WIR - a cooperatively owned complementary currency
In 1934, more than a thousand people had gathered in a small Swiss town to hear a local councillor called Werner Zimmerman speak. After a religious ceremony, he started preaching ideas about “free money” and promised that the implementation of these ideas would eradicate poverty while unleashing tremendous scientific progress. While Zimmerman’s ideas did not live up to his promises, I presume they did exceed the expectations of most observers at the time. The speech sparked a series of events that a year later culminated in Zimmerman establishing WIR, a cooperatively owned barter club of small and medium-sized business owners that continues to grow to this day. Instead of using Swiss Francs to trade, the members of WIR issue their own currency and used it to trade with each other. A restaurant owner might pay a carpenter with the currency, who would use it to buy tulips from a florist, who would then spend the currency in the restaurant to buy a meal, etc. In the midst of the Great Depression, when banks restricted lending, WIR stood out as an attractive option and, by the end of the year, had grown from initial 16 founder-members to over 1,000 small businesses that offered 850 different goods and services.
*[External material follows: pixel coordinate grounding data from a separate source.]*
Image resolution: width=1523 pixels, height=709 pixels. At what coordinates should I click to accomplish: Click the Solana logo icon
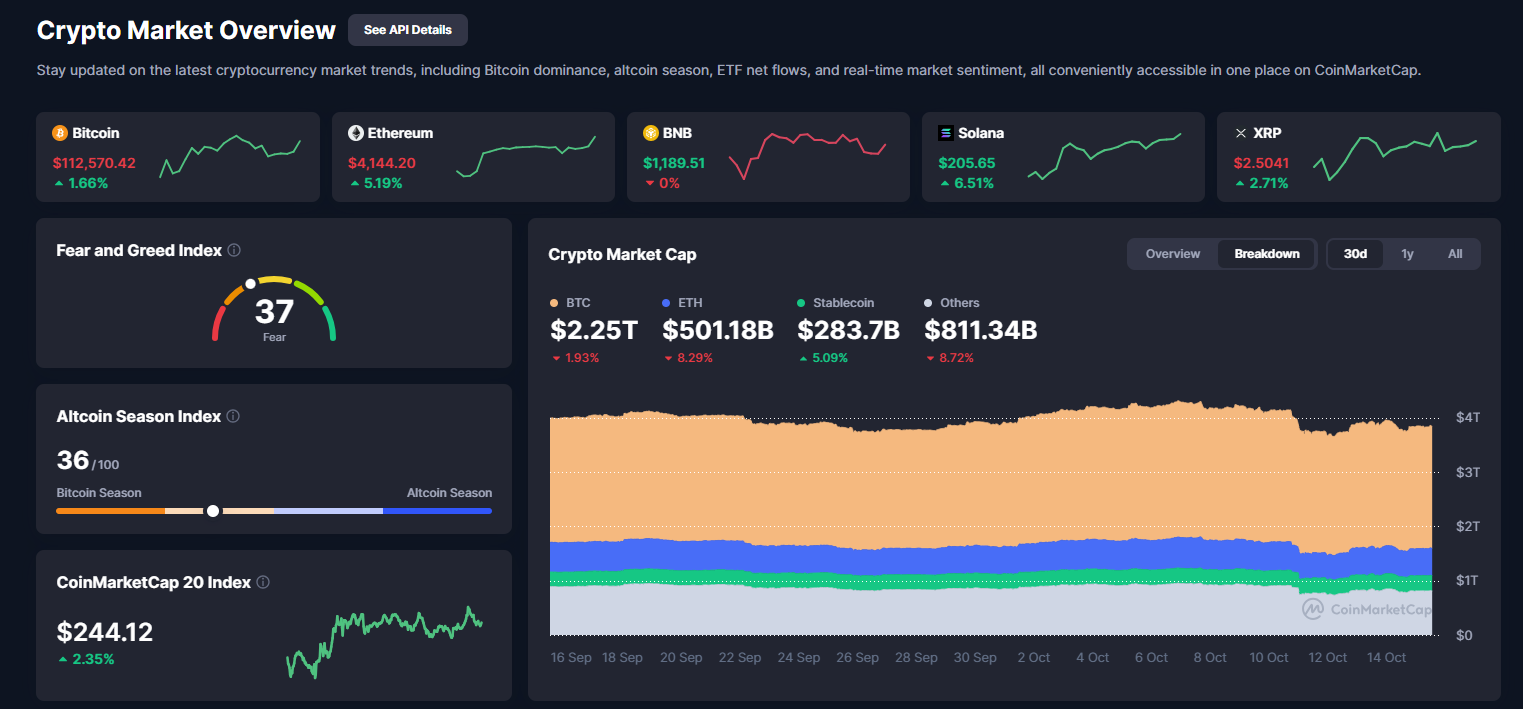945,133
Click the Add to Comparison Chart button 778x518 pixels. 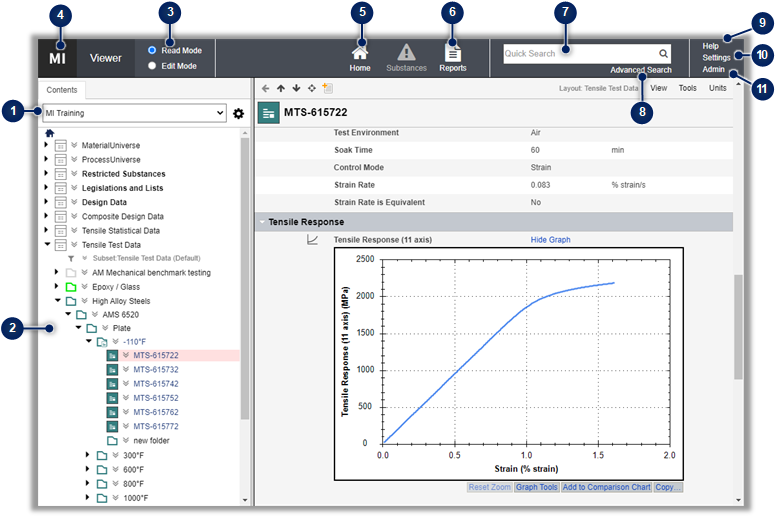[606, 487]
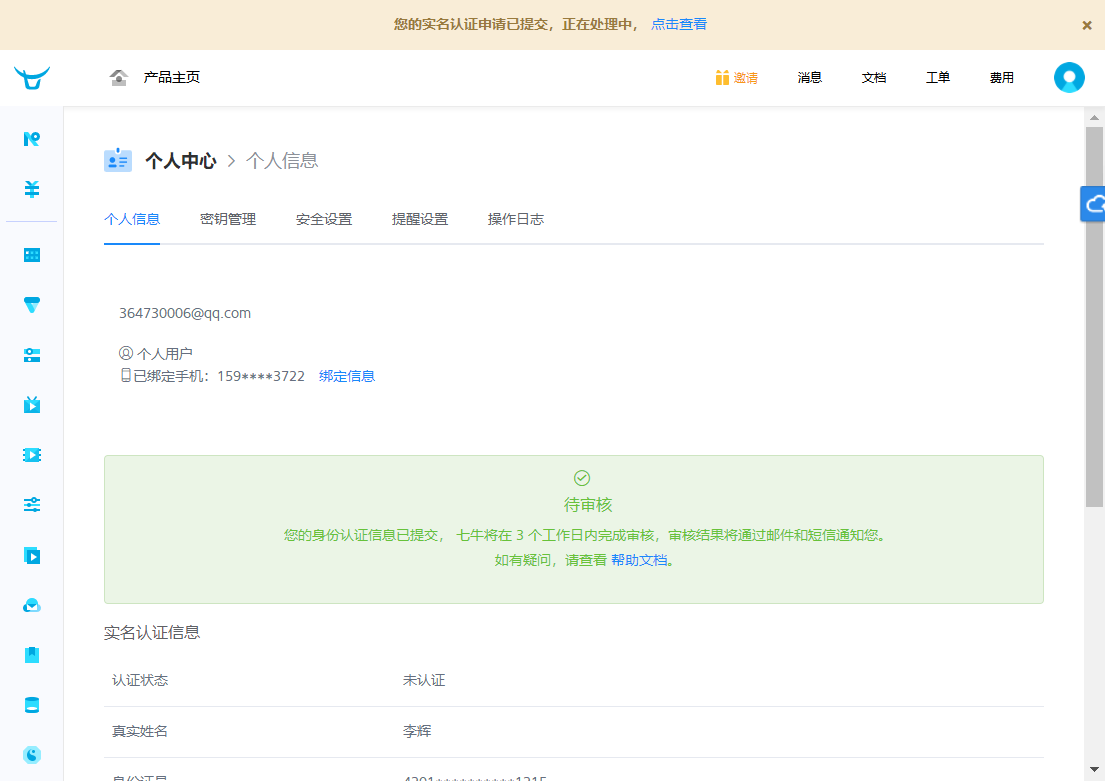Switch to the 密钥管理 tab

tap(228, 219)
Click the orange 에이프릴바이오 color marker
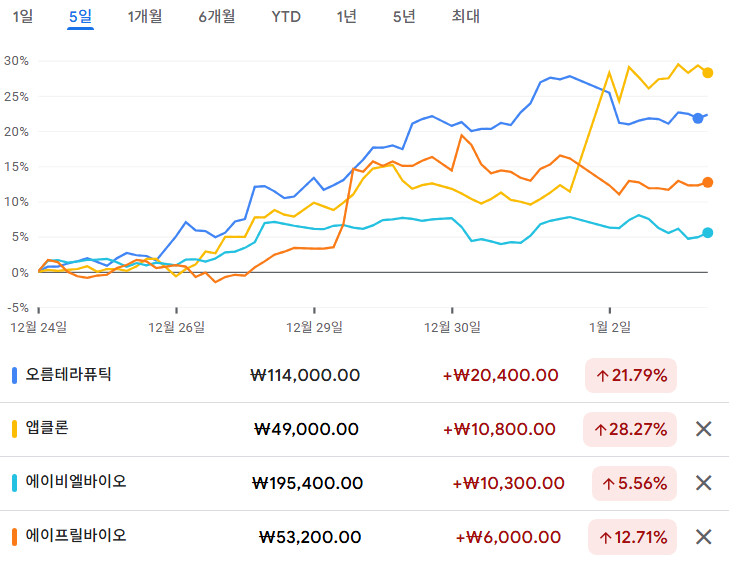This screenshot has height=563, width=743. [14, 536]
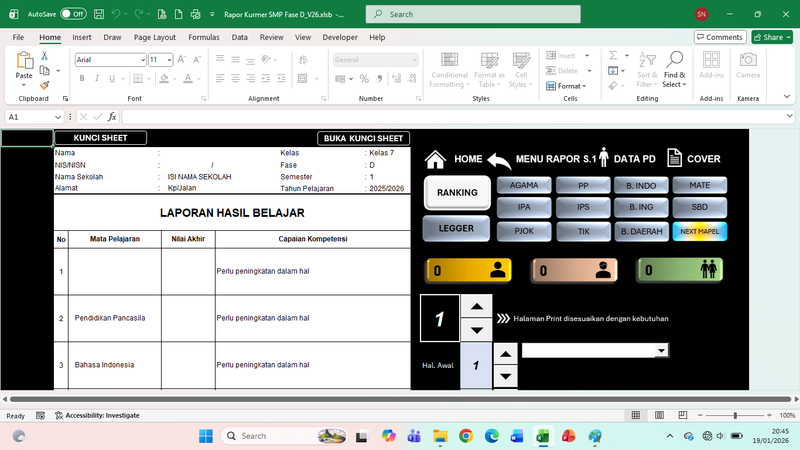Open DATA PD via the person icon

(x=603, y=159)
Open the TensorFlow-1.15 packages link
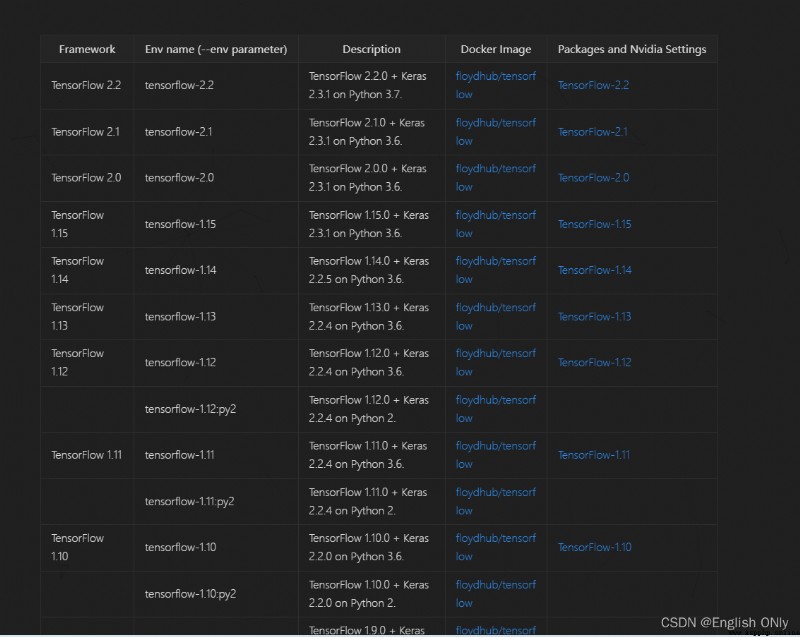The height and width of the screenshot is (637, 800). pos(594,224)
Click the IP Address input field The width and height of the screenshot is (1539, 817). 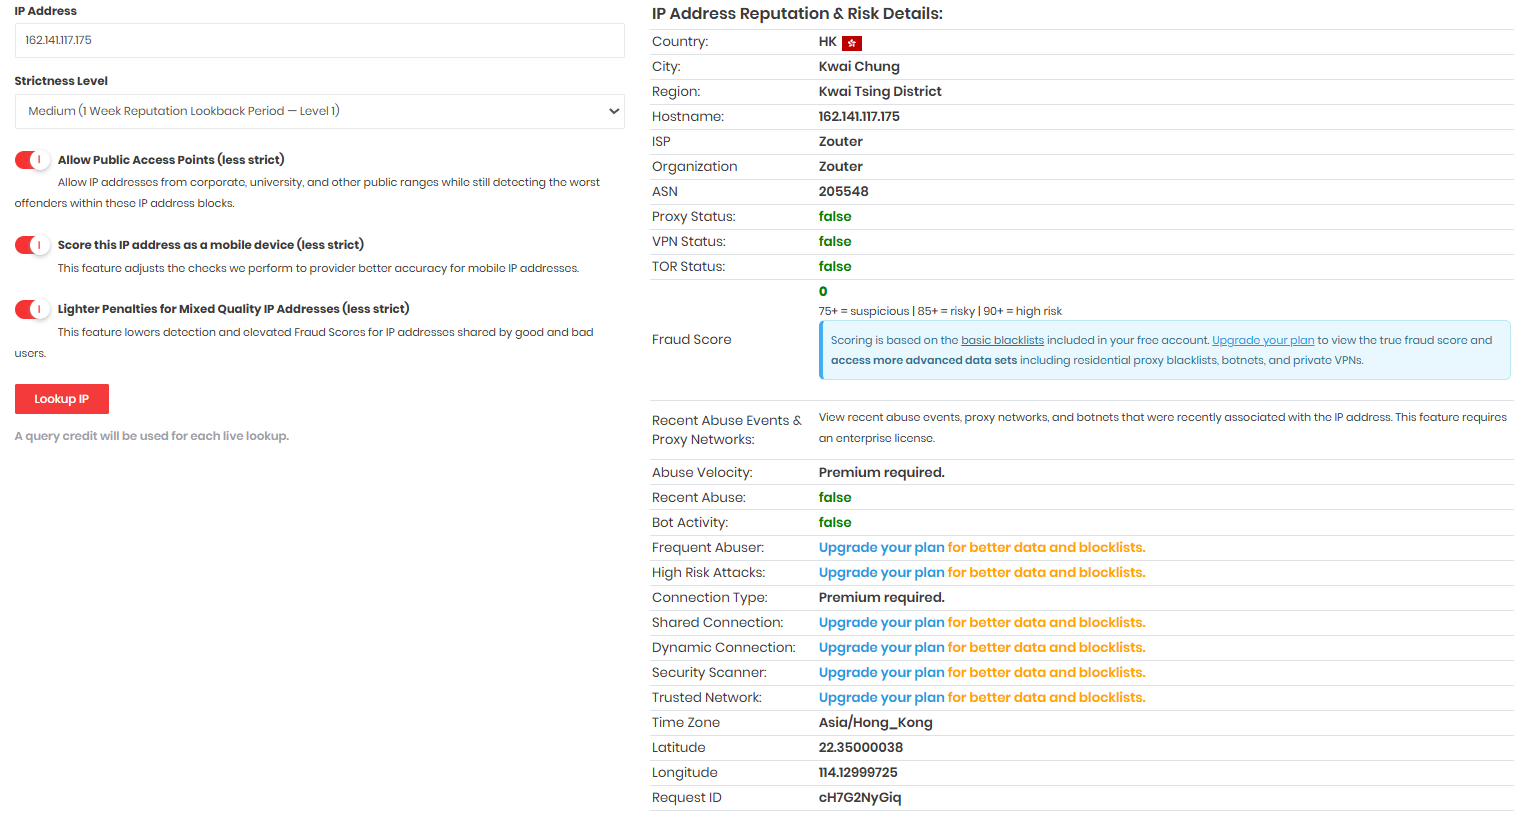[x=319, y=41]
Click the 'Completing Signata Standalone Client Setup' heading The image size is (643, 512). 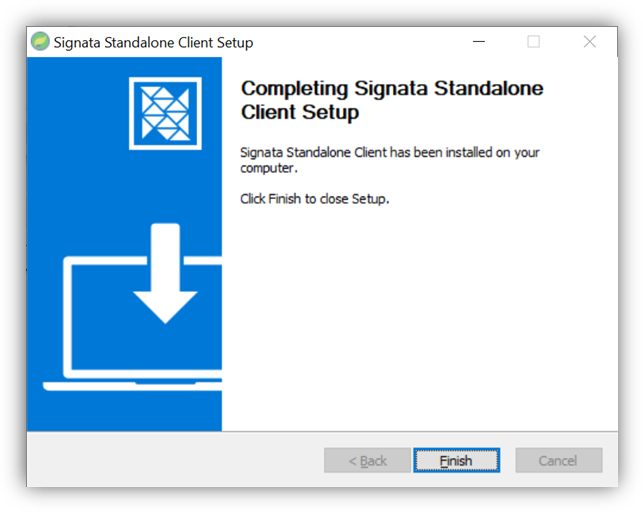point(392,100)
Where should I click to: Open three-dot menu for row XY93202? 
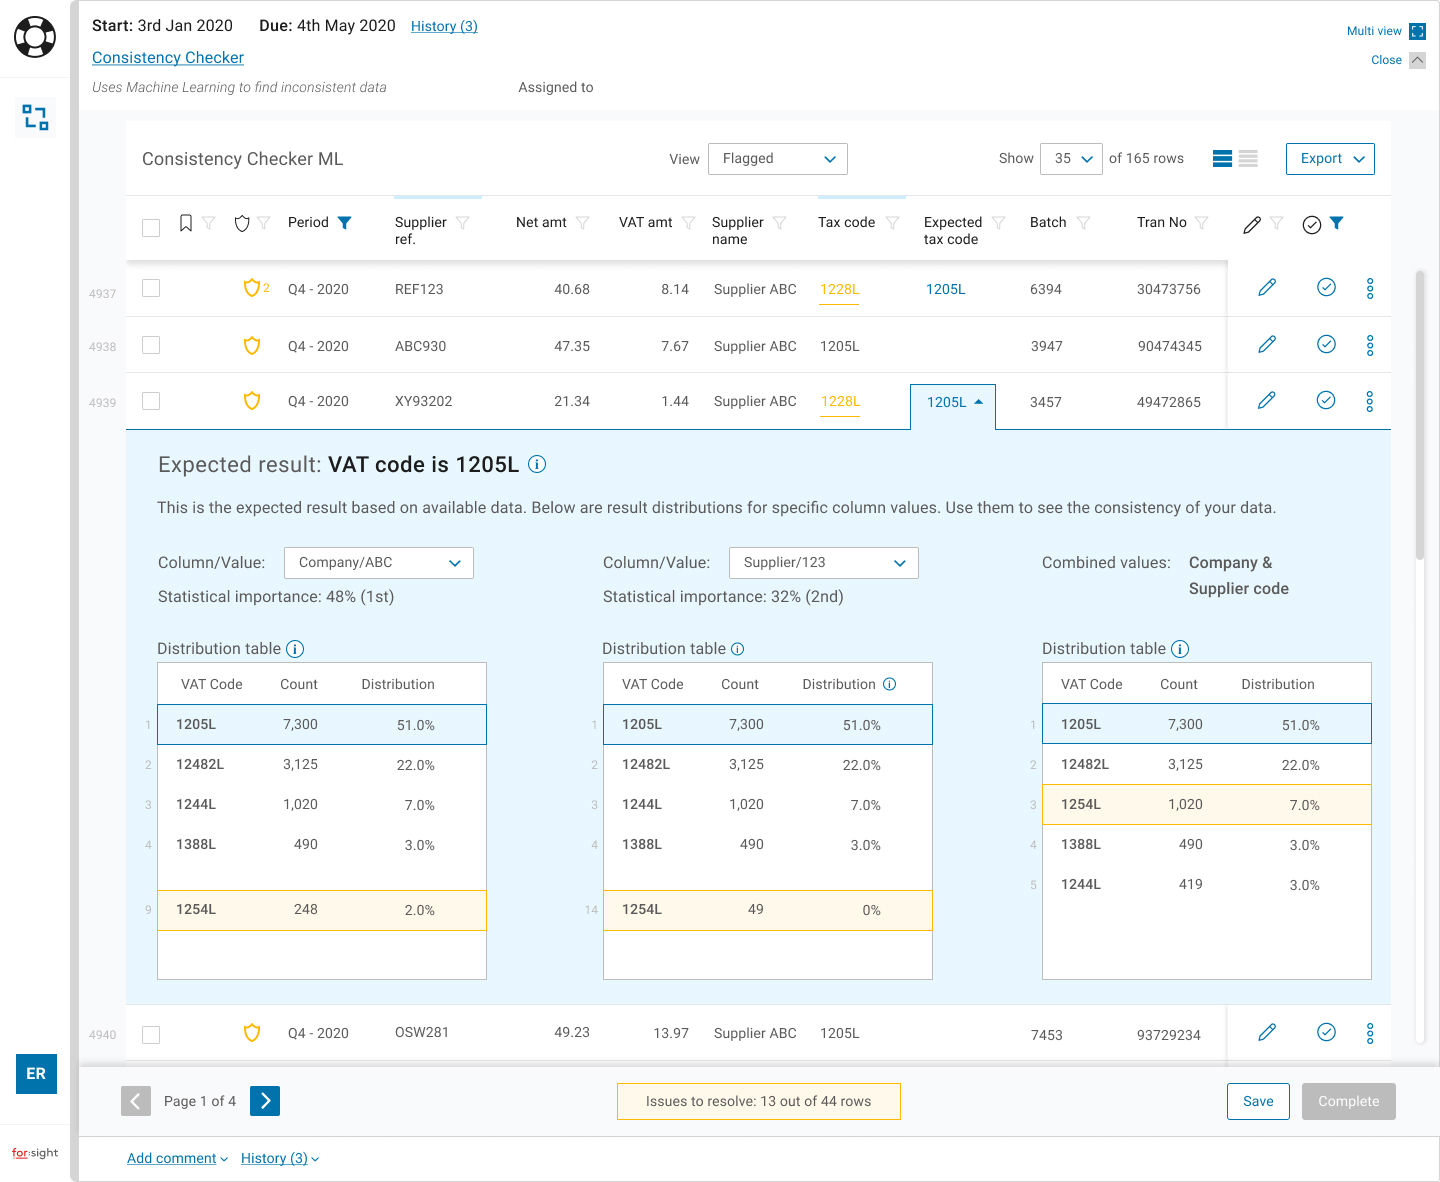[1369, 401]
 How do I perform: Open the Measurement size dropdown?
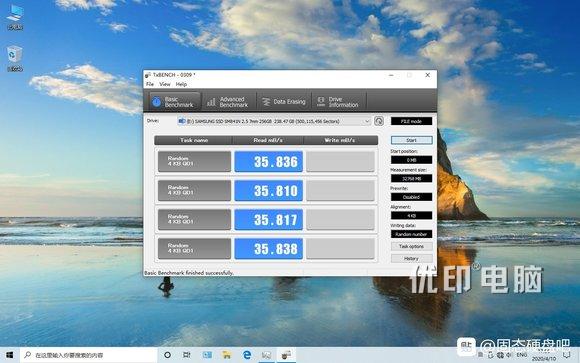pyautogui.click(x=411, y=178)
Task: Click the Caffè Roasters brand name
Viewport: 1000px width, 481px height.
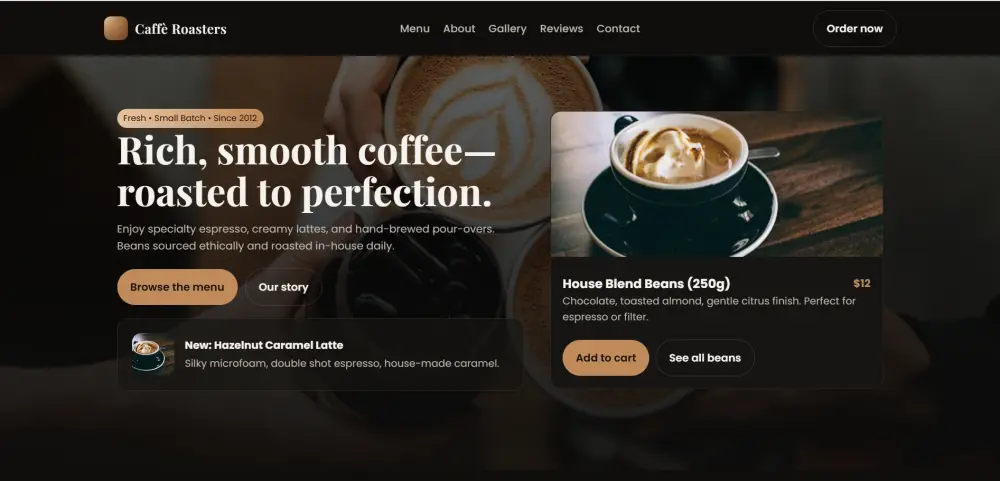Action: (180, 29)
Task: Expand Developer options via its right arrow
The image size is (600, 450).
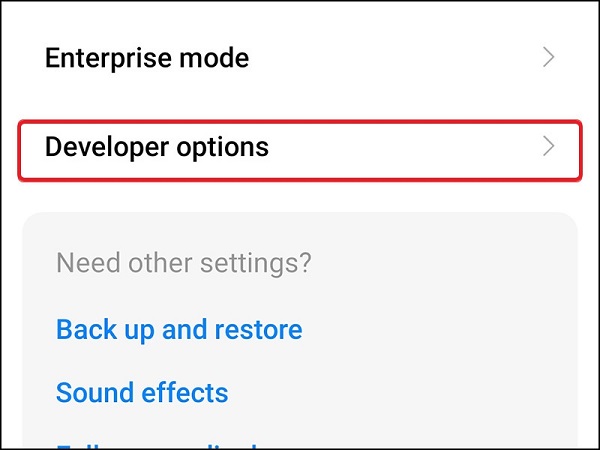Action: pyautogui.click(x=548, y=147)
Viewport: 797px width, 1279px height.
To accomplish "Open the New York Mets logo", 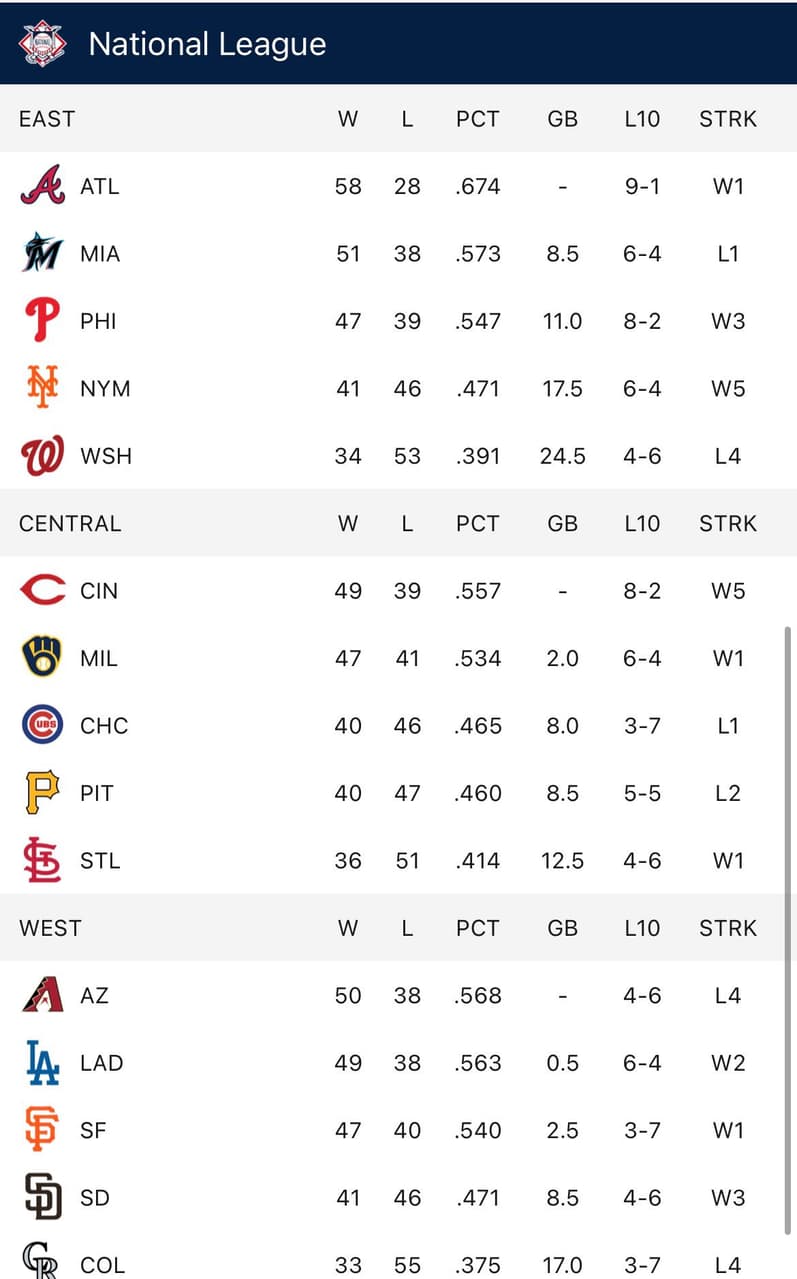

The main theorist behind WIR was a German-French economist Silvio Gesell, who had quite a remarkable CV. For example, he had lived in Argentina, where he managed a successful dental equipment business while residing and helping run a vegetarian commune, before returning to Germany, where he served as the finance minister of the short-lived Bavarian Socialist Republic for exactly one week. He had ideas about how to radically reform the economic system using what he described as “free money and free land”, which influenced many of his contemporaries. For example, John Maynard Keynes described Gesell as “a strange, unduly neglected prophet.” and had an entire chapter about his ideas in the groundbreaking masterpiece “The General Theory of Employment, Interest and Money”.
Roughly simplified, Gesell was critical of usury and wanted to establish a banking system that would be dramatically different. A venture that was based on this type of thinking and stood as one of the inspirations for WIR was the Swedish JAK Bank, which is a rather peculiar firm in the industry as it charges no interest. The members of JAK earn points by having savings in the bank and can use the points to borrow money: neither savings nor loans have any interest attached to them. While JAK has not turned out as a successful WIR, it continues to operate with around 24,000 members in 2021.
Gesell, however, wanted to go even further: he sought to establish a form of money that, instead of earning interest, would “rot like apples” by having a negative interest rate. The intention was to discourage the wealthy from hoarding it while encouraging it to be spent and invested instead. This was how WIR first operated: it issued its own currency with a “tax” on the holding of the currency, which sought to accelerate circulation.
Later on, WIR abandoned many of Gesell’s core ideas and has come to resemble a more conventional bank, with one massive difference: it issues its own currency. Instead of “taxing” holders of the currency, it pays them interest. WIR can afford to do so by charging a small transaction fee and offering its members mortgages and business loans in its own currency with interest well below that of conventional banks.
WIR currently has more than 50,000 members - which add up to nearly one in five Swiss businesses, with the cooperatives symbol being a common sight in store windows next to VISA and Mastercard. Exchanges in WIR represent between 1- 2% of the Swiss GDP, with research showing that the cooperative has played a noticeable role in helping small and medium-sized businesses during periods of economic downturns and made the Swiss economy as a whole more resilient.